Text excerpt Start Marker
The research, conducted by University of California – Los Angeles Health Sciences, was published in PLOS Pathogens. Researchers used preclinical models of chronic treated HIV to determine whether the antioxidant and anti-inflammatory apoA-l mimetic peptides 6F and 4F decrease systemic and gut inflammation in chronic HIV. 

Working with mice that had been infected with HIV and whose immune systems had been altered to mimic humans, researchers fed the mice the tomato concentrate Tg6F, while the rest were fed a normal diet, according to the study. Tg6F comes from a specific type of genetically modified tomato containing anti-inflammatory and antioxidant peptides called apoA-I mimetic peptides, which imitate the main protein in HDL.

Researchers evaluated cytokines and chemokines, proteins that are known to predict intestinal and blood inflammation, which can cause issues in people living with chronic HIV infection.
Text excerpt End Marker
Provided material Start Marker
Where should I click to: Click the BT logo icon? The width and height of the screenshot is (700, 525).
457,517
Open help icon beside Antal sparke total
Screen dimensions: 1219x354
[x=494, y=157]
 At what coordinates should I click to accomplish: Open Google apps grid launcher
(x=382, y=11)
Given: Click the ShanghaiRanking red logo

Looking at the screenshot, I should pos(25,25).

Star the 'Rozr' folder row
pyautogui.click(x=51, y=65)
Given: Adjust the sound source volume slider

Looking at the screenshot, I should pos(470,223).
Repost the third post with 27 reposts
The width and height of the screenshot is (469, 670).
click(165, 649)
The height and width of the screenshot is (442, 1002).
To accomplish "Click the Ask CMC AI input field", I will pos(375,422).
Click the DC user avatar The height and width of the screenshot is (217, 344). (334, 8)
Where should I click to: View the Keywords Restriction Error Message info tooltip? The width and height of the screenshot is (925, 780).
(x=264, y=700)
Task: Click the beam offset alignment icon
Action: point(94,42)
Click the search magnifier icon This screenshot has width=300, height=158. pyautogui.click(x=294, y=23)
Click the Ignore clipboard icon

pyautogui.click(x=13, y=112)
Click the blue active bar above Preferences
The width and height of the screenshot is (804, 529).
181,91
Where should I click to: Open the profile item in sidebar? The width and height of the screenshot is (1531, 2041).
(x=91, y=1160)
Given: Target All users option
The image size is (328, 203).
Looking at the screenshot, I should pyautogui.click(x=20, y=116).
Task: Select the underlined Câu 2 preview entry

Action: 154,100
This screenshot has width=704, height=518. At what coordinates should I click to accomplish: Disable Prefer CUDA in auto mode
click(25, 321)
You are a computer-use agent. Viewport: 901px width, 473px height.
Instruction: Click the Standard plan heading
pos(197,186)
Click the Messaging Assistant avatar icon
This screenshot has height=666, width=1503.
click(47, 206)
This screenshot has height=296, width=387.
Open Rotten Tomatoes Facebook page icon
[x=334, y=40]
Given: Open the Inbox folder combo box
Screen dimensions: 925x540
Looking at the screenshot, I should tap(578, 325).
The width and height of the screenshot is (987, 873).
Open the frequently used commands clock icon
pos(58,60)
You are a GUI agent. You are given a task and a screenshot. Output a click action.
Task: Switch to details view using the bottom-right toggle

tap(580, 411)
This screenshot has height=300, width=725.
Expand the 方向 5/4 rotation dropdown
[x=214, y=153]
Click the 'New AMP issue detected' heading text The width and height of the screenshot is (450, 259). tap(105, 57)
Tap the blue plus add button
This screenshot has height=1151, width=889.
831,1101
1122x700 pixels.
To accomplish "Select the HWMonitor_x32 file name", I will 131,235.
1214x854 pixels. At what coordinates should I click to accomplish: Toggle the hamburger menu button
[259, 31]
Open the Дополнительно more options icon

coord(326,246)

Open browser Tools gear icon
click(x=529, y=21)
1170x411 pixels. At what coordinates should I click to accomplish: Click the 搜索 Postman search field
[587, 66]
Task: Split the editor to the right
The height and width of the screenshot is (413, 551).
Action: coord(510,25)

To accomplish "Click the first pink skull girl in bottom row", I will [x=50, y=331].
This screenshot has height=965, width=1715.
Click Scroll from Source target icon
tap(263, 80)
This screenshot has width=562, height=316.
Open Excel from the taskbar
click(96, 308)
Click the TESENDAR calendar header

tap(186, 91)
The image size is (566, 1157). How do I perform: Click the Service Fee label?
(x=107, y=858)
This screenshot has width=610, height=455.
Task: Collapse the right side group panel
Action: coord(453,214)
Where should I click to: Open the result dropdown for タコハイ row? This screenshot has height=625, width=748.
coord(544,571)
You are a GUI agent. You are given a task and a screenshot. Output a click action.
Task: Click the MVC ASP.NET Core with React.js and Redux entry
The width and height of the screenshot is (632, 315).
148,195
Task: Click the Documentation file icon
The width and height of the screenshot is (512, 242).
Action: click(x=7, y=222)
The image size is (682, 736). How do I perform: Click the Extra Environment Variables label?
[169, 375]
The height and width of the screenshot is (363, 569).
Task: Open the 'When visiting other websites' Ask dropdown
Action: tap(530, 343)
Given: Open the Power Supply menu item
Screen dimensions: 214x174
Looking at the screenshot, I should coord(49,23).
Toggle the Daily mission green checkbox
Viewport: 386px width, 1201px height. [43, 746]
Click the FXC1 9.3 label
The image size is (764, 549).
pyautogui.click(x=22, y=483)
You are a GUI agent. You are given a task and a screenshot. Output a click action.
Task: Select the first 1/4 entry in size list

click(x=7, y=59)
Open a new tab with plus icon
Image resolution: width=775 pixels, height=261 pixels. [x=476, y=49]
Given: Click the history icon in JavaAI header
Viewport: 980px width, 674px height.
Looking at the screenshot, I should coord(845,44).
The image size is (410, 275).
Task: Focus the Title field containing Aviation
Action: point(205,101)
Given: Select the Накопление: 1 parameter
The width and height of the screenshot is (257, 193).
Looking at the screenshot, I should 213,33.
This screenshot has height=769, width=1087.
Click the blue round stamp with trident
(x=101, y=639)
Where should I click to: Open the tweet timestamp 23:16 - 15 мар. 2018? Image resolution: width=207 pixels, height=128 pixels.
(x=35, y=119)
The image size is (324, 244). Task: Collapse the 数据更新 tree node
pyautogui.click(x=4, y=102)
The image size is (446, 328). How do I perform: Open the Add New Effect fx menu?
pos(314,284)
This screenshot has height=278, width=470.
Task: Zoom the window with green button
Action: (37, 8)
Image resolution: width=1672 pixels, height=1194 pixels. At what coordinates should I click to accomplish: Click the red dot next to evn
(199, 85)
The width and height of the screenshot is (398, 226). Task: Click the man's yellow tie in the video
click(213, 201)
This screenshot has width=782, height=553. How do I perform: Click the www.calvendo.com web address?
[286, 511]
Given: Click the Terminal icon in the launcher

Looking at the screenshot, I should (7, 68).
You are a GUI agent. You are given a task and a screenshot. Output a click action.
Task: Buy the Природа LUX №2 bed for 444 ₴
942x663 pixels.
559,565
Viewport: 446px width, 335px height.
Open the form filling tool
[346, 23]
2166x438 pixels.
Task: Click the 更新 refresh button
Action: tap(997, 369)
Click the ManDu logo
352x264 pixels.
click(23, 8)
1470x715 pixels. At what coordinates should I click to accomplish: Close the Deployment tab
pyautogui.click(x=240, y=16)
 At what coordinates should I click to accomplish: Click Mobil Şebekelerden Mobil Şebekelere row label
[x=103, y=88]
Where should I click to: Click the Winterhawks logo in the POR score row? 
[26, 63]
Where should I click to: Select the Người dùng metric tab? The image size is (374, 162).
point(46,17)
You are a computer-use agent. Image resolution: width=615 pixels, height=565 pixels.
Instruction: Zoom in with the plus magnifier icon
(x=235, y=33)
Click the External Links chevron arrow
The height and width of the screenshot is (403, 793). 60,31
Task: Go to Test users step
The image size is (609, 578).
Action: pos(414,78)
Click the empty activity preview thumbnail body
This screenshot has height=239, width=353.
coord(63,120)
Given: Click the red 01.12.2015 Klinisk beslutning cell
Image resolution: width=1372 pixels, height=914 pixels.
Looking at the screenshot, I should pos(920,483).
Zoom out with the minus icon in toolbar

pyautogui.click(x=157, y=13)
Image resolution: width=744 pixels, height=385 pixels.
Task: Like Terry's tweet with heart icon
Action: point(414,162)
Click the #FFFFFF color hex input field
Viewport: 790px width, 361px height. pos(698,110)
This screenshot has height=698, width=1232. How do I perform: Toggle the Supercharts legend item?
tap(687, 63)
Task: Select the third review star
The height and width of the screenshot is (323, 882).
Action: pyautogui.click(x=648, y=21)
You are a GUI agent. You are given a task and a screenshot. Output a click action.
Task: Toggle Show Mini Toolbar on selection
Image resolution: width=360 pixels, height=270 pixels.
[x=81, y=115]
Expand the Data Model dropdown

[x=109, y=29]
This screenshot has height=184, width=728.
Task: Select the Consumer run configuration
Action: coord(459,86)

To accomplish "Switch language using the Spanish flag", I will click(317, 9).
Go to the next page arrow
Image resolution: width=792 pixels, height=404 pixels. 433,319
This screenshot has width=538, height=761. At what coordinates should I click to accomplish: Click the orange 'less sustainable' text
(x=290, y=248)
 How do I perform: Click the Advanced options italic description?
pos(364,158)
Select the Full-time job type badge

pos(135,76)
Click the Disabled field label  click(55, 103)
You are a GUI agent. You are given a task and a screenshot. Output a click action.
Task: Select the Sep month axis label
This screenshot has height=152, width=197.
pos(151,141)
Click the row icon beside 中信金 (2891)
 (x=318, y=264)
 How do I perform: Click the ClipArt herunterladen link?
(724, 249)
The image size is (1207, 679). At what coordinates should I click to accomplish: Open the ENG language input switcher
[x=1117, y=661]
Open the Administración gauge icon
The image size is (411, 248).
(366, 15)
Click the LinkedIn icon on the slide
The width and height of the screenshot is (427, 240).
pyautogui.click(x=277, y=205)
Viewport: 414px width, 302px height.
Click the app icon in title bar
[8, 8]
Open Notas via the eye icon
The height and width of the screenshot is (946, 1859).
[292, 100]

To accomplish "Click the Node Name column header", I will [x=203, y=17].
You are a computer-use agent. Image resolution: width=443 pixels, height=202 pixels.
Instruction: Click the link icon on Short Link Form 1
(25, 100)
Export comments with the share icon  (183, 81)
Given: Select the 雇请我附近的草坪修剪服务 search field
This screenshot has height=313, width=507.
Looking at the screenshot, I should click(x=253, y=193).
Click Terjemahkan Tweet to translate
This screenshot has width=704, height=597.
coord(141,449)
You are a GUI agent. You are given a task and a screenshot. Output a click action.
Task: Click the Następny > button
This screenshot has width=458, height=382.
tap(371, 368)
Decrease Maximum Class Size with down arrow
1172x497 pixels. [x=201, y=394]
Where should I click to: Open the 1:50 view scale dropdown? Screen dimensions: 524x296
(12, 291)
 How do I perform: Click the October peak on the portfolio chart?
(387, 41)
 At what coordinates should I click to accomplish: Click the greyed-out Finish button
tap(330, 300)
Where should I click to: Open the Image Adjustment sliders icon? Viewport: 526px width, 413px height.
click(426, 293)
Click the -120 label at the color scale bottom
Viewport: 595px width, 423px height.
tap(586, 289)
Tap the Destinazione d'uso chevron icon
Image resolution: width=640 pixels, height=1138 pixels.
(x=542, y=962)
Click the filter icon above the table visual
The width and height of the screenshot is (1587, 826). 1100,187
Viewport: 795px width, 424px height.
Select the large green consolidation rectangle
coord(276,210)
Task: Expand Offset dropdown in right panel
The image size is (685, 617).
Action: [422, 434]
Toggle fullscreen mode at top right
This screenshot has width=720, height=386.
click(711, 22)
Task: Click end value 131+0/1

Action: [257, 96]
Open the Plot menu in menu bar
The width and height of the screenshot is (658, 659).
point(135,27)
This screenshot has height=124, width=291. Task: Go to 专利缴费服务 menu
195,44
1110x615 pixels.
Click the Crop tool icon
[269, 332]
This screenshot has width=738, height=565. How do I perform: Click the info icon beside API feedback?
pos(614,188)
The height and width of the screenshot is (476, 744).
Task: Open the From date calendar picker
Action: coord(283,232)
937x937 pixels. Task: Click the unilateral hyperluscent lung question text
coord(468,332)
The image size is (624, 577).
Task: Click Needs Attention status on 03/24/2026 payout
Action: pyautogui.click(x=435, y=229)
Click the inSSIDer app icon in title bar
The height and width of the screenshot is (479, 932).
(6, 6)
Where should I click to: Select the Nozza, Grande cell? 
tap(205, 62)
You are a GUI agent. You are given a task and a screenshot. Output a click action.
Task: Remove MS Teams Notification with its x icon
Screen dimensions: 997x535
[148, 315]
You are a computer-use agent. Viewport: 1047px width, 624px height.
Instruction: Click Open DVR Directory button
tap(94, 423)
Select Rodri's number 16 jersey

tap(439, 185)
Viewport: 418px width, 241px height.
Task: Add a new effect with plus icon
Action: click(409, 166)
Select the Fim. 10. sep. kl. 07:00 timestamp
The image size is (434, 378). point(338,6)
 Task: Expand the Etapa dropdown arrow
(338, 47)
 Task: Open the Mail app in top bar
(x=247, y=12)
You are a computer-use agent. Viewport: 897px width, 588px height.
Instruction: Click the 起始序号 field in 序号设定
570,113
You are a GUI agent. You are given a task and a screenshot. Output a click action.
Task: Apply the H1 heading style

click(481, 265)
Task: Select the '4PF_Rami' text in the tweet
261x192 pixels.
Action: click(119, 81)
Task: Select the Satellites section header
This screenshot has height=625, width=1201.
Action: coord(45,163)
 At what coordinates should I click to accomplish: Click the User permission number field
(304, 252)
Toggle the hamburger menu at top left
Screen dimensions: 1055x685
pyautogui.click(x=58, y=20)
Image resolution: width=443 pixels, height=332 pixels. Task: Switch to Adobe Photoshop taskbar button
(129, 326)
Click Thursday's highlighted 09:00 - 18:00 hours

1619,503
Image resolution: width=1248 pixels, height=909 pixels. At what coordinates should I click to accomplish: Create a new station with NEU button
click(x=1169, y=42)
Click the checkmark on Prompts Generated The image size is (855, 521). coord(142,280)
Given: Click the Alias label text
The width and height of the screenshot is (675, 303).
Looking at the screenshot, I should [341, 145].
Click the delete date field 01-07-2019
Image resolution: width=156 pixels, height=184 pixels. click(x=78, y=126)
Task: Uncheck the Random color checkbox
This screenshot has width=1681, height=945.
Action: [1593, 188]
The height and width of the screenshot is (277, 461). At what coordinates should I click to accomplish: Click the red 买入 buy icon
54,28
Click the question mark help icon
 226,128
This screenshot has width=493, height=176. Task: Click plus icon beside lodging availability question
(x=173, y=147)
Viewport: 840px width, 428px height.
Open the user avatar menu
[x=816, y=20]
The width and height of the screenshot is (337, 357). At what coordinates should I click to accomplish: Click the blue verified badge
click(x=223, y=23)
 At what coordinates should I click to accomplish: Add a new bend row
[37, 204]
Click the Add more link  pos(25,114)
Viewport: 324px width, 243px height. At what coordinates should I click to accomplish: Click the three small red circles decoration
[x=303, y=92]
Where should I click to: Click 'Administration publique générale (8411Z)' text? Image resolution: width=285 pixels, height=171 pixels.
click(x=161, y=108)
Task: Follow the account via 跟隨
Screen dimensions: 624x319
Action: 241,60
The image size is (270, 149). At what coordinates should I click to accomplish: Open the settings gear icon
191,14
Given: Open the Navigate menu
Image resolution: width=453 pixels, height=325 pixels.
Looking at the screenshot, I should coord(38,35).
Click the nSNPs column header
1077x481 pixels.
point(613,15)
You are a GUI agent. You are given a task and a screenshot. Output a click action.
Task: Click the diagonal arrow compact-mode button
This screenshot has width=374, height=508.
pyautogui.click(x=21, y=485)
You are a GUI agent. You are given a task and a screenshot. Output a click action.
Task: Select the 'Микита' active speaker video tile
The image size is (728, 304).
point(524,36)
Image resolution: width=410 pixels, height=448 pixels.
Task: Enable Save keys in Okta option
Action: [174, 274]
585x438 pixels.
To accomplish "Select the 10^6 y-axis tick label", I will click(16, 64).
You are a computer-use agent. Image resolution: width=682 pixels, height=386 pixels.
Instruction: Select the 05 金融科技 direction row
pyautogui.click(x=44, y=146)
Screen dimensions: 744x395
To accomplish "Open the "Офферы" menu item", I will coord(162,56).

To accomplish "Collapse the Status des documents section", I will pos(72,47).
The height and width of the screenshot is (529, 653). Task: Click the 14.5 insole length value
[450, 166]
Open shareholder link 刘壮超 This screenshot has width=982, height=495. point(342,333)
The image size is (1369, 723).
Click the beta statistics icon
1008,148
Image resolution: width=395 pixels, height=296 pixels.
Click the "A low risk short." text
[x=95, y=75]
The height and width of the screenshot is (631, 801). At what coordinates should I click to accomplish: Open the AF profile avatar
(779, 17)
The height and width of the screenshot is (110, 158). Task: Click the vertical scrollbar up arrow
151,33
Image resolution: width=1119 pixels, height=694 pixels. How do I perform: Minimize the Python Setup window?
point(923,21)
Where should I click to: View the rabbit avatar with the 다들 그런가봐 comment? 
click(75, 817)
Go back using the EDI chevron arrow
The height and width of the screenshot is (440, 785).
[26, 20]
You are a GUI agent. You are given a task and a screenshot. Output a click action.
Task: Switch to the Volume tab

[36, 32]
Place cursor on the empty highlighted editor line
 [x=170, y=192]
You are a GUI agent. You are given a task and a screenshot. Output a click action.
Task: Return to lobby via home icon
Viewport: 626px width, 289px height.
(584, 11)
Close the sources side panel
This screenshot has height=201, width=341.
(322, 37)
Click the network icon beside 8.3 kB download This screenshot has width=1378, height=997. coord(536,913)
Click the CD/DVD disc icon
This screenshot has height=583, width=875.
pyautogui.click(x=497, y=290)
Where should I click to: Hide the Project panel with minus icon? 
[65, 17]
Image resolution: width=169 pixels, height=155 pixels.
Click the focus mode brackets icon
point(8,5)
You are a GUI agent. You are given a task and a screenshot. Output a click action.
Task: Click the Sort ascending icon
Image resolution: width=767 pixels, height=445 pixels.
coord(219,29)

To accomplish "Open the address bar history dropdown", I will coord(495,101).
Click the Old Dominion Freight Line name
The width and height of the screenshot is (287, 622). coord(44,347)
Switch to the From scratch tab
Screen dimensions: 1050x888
Provided material End Marker
**Tasks to complete:**
1. Answer these questions about the HIV study text:
(a) Which journal published the research?
(b) What were the mice that did not get the tomato concentrate fed?
(c) What do apoA-I mimetic peptides imitate?
2. Retype the part of the HIV study text that opens with the words containing "Working with mice" and closes with "protein in HDL.".
3. Extend the HIV study text with the next few sentences.
The data can be ignored.

**Answers:**
1.
(a) PLOS Pathogens.
(b) A normal diet.
(c) The main protein in HDL.

2.
Working with mice that had been infected with HIV and whose immune systems had been altered to mimic humans, researchers fed the mice the tomato concentrate Tg6F, while the rest were fed a normal diet, according to the study. Tg6F comes from a specific type of genetically modified tomato containing anti-inflammatory and antioxidant peptides called apoA-I mimetic peptides, which imitate the main protein in HDL.

3.
The study concluded that the mice given Tg6F had lower levels of inflammatory cytokines and chemokines in their gut and blood than the mice that received the standard diet. Researchers also discovered that Tg6F prevented an increase in levels of ADAM17, a protein which creates inflammatory responses in people with chronic HIV infection.

Researchers noted that mice cannot fully recreate all aspects of humans’ HIV infection and the gut biopsies used to test the effects of apoA-I mimetics do not fully reflect how inflammation works within a living human body.

Integrative practitioners who treat patients living with HIV should take note of this study and the potential benefits of using Tg6F to reduce inflammation.